Collected data entries:
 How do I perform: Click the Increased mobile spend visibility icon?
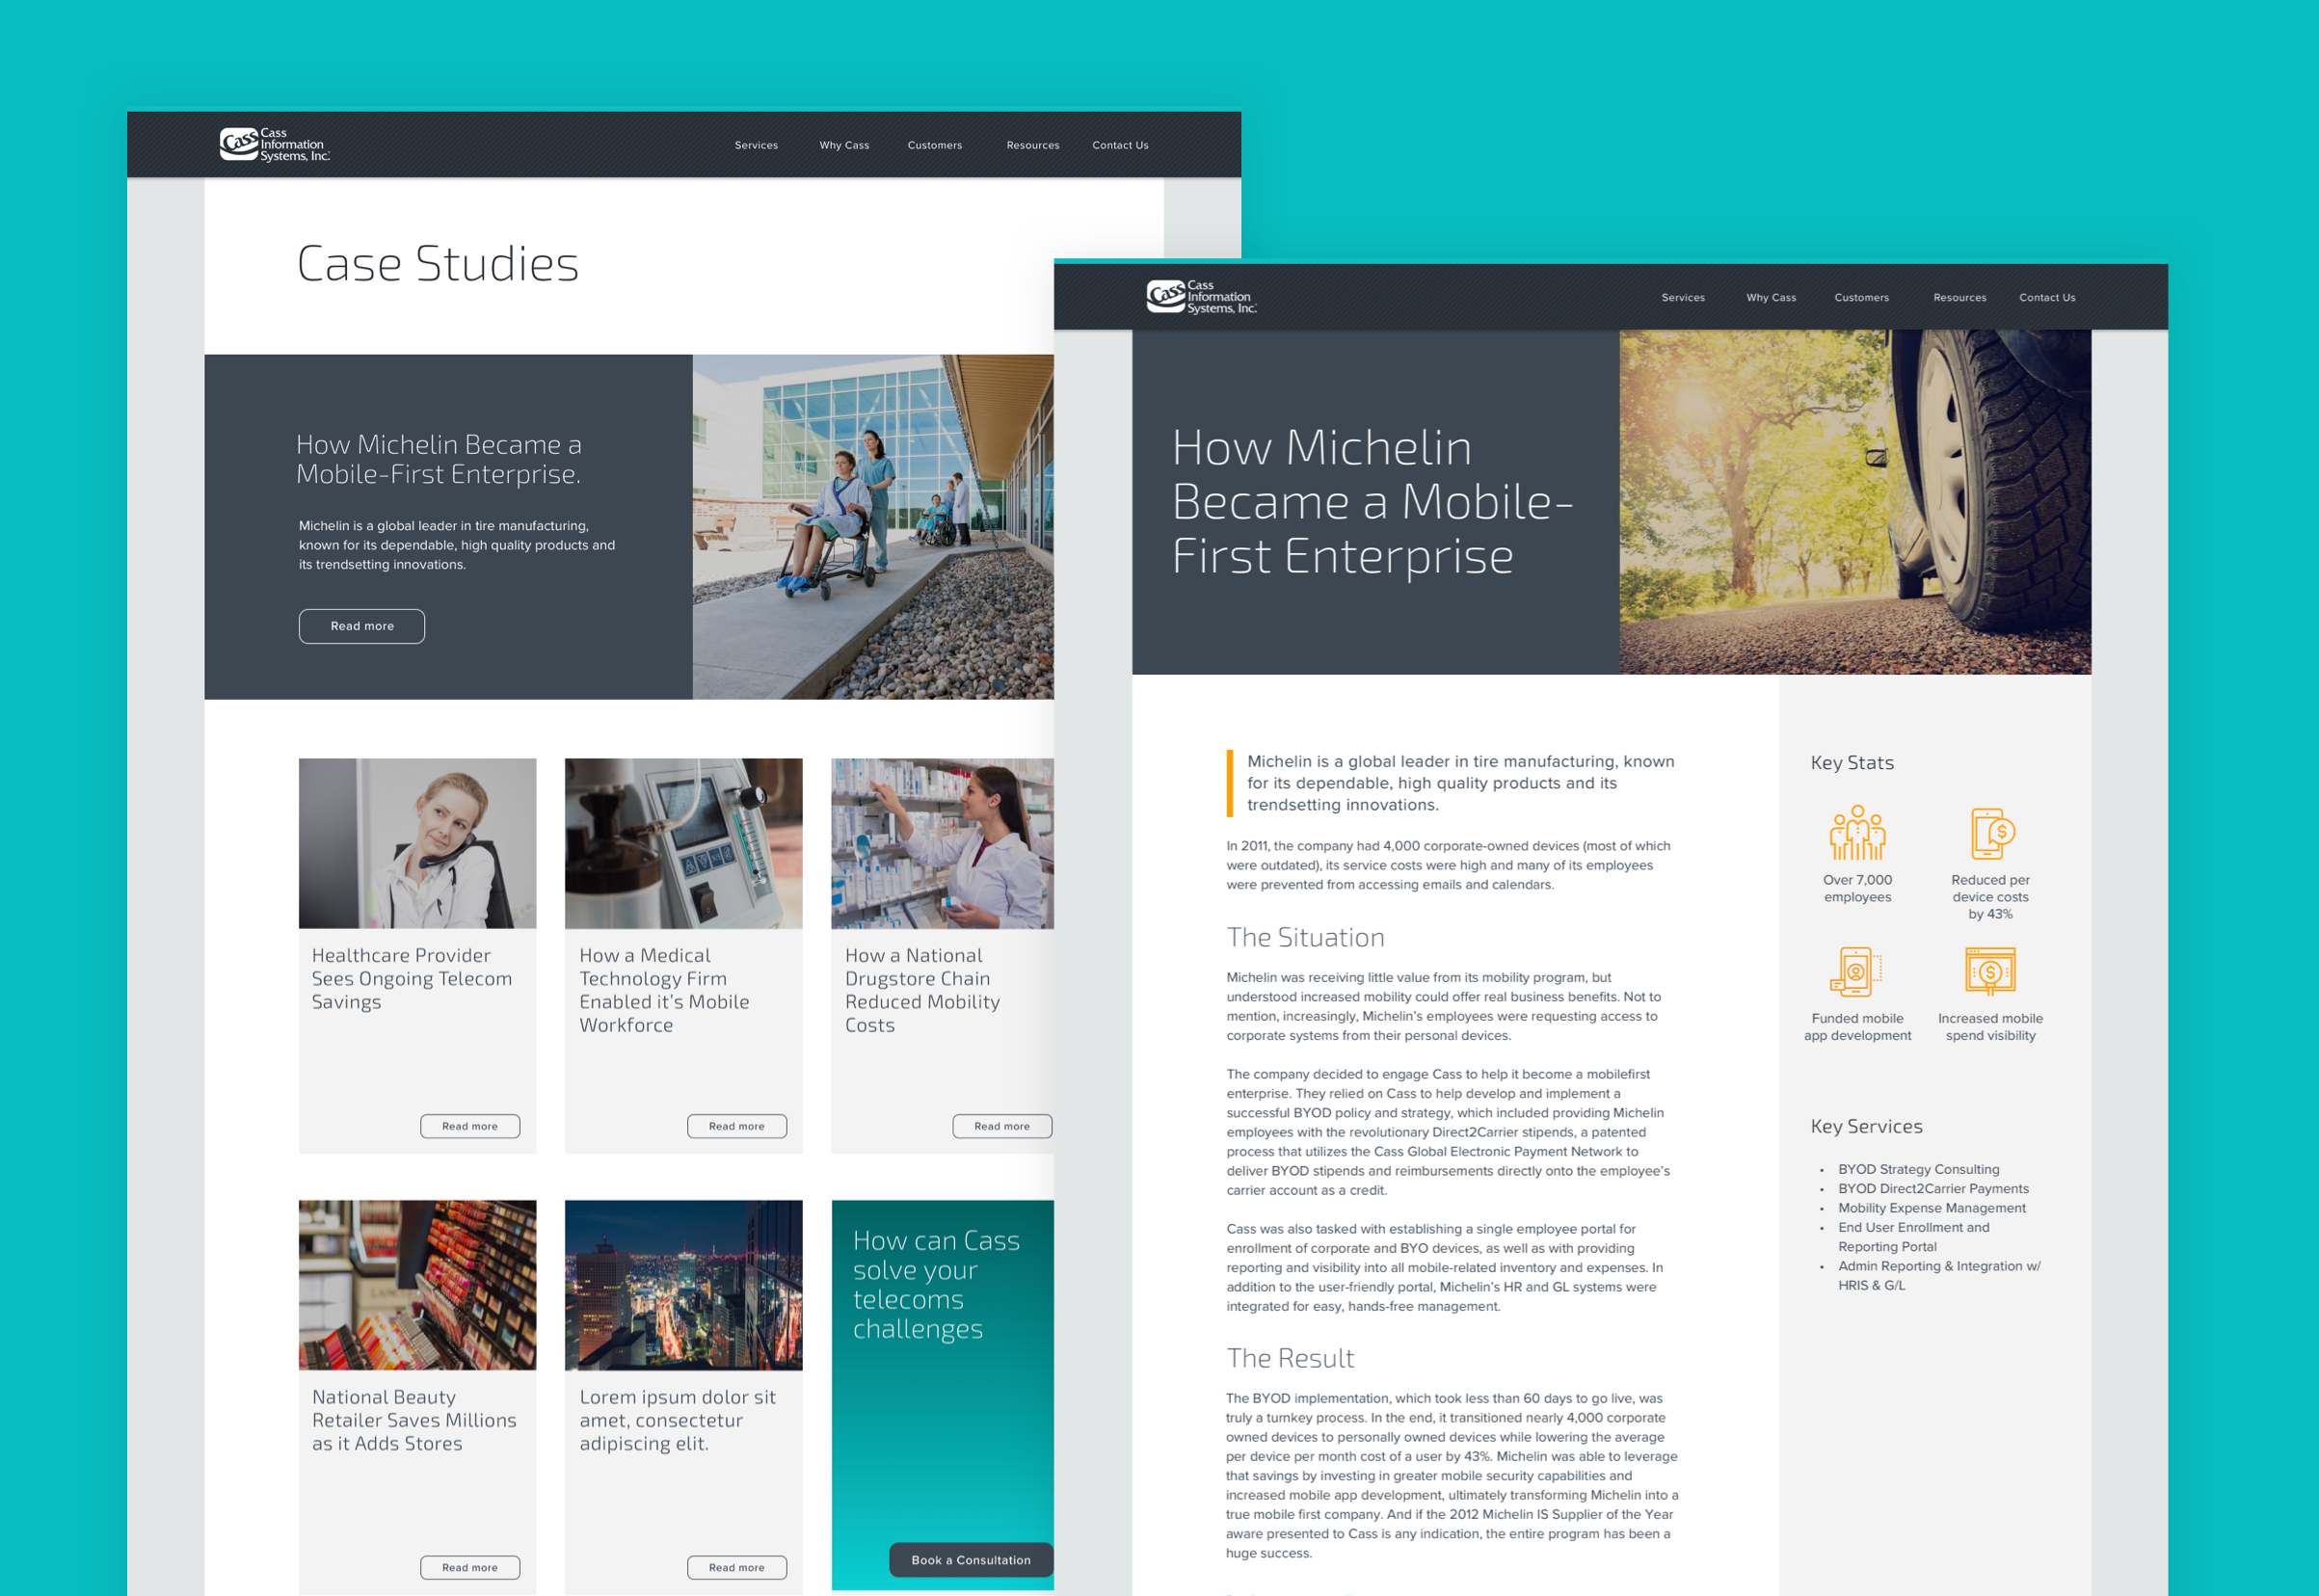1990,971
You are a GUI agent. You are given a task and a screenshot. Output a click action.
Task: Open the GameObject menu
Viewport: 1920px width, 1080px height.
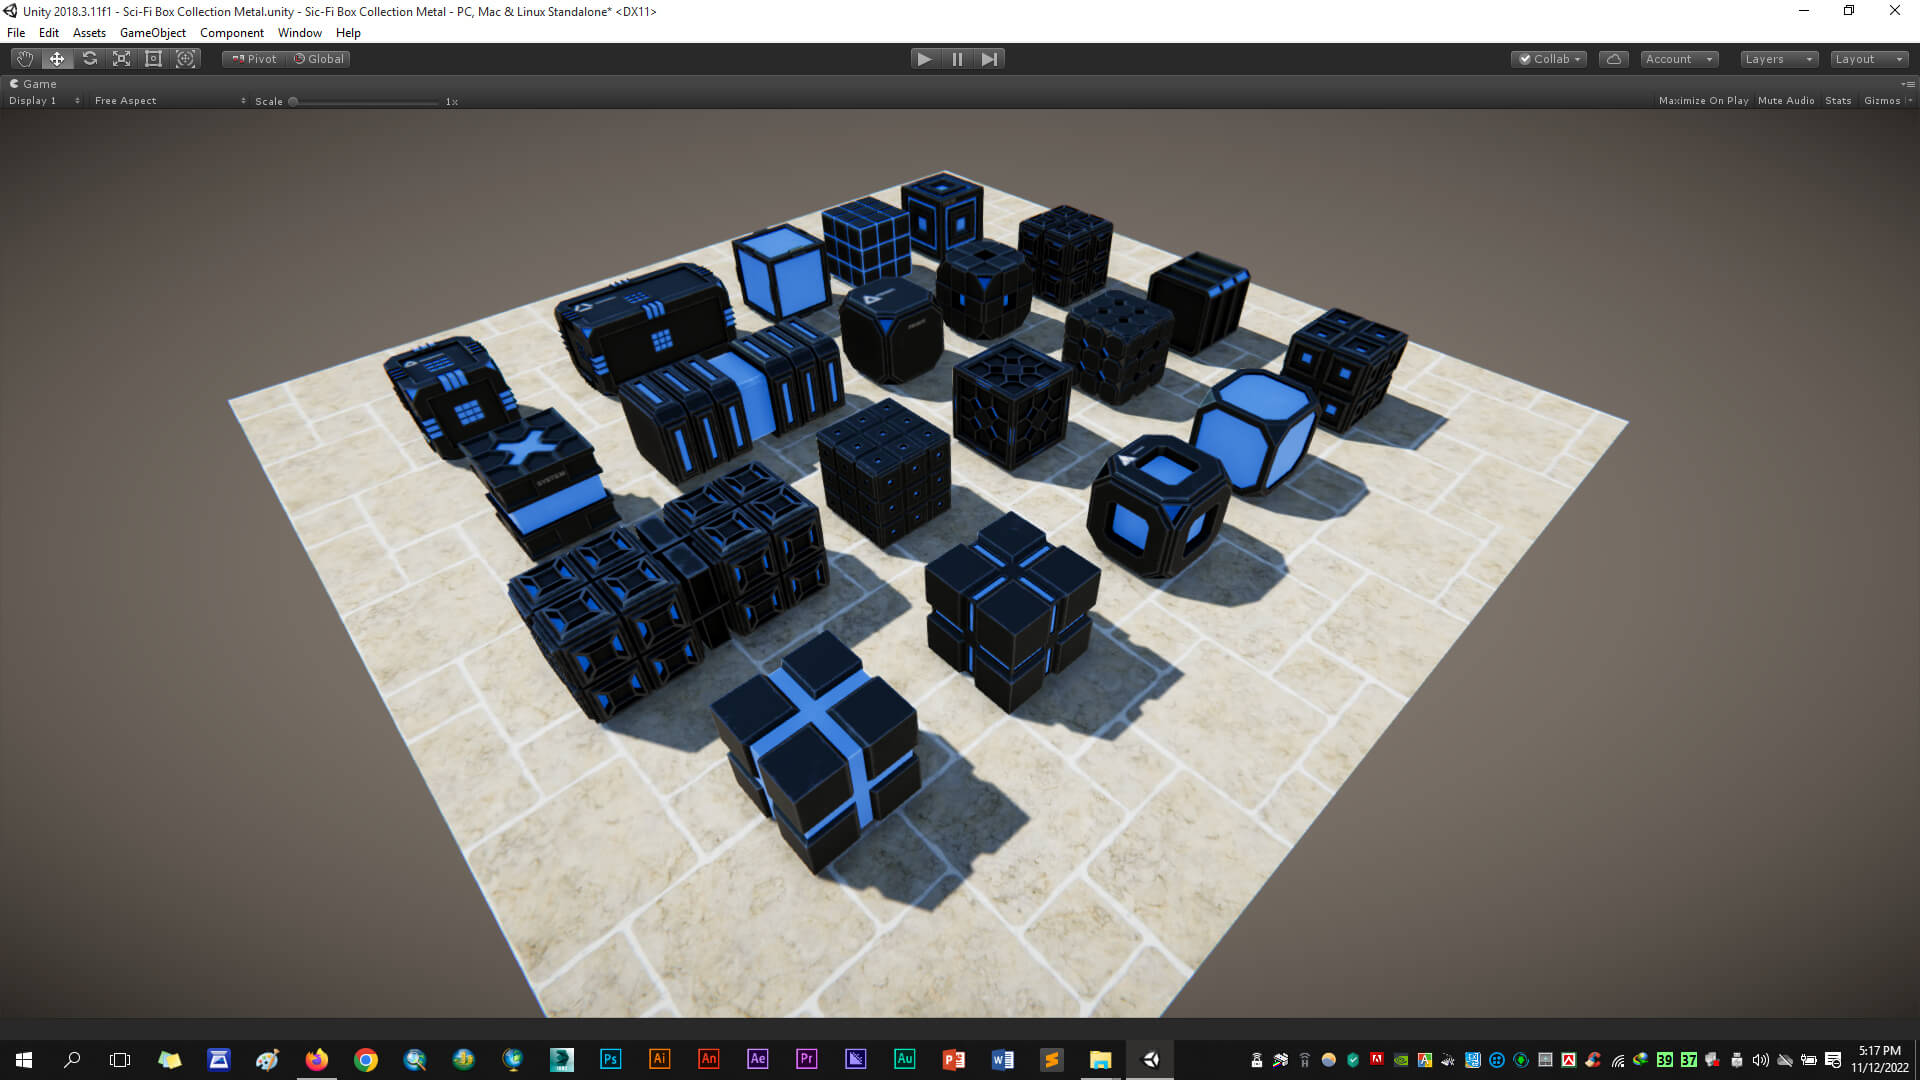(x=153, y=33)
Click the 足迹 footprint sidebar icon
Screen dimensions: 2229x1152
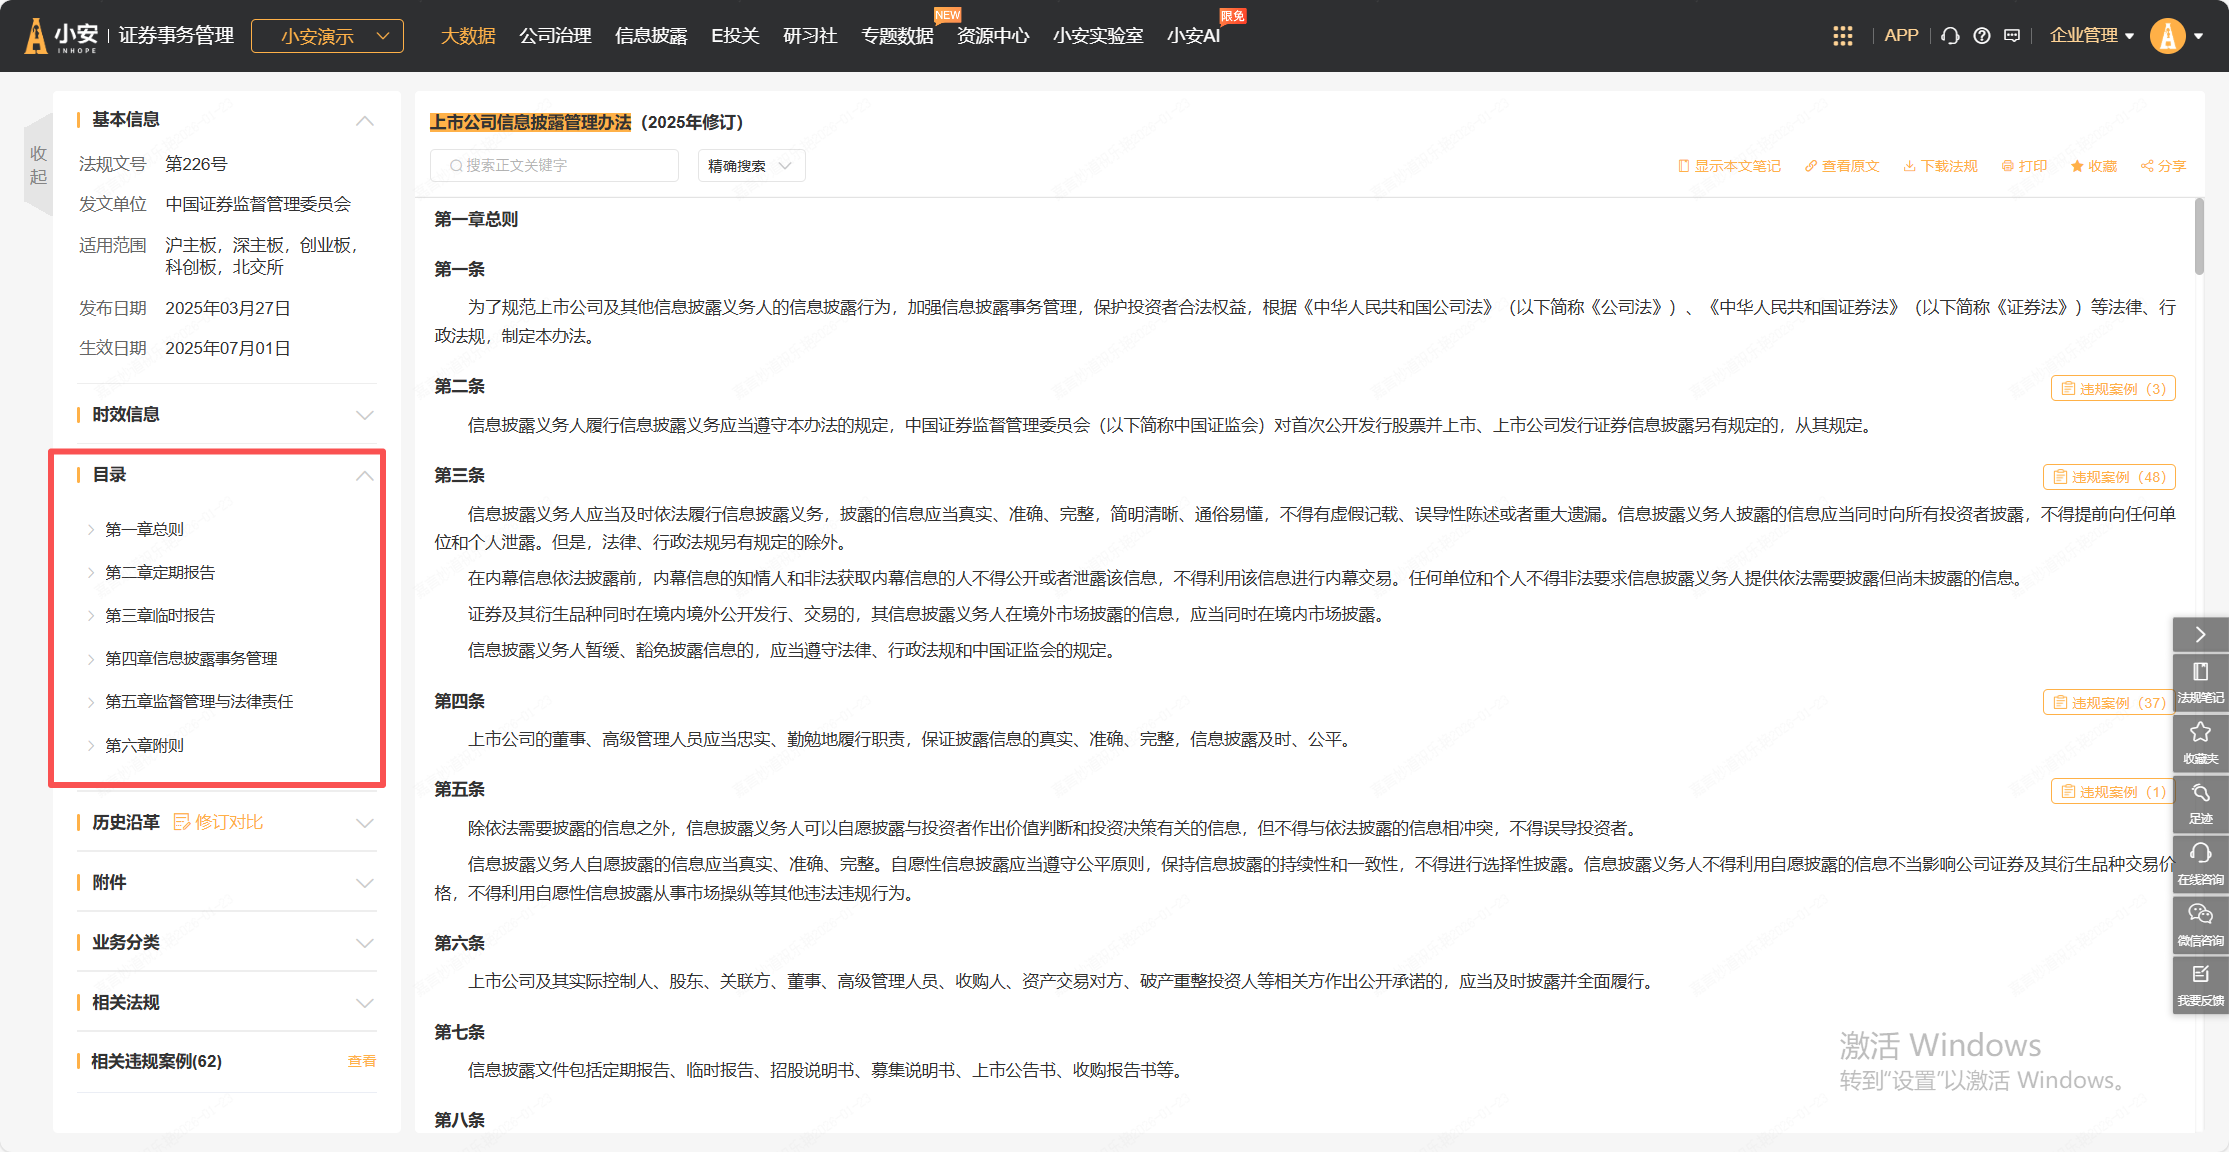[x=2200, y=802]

REQUIRED ACTION: With the pictures set aside, please write out all of the records above exactly.

WRITTEN ANSWER:
 How do I perform: Click the Increased mobile spend visibility icon?
1990,971
You are a GUI agent. You are given a task and a screenshot. Output a click action.
Task: Open the GameObject menu
Viewport: 1920px width, 1080px height.
(x=153, y=33)
Click the 足迹 footprint sidebar icon
Screen dimensions: 2229x1152
[x=2200, y=802]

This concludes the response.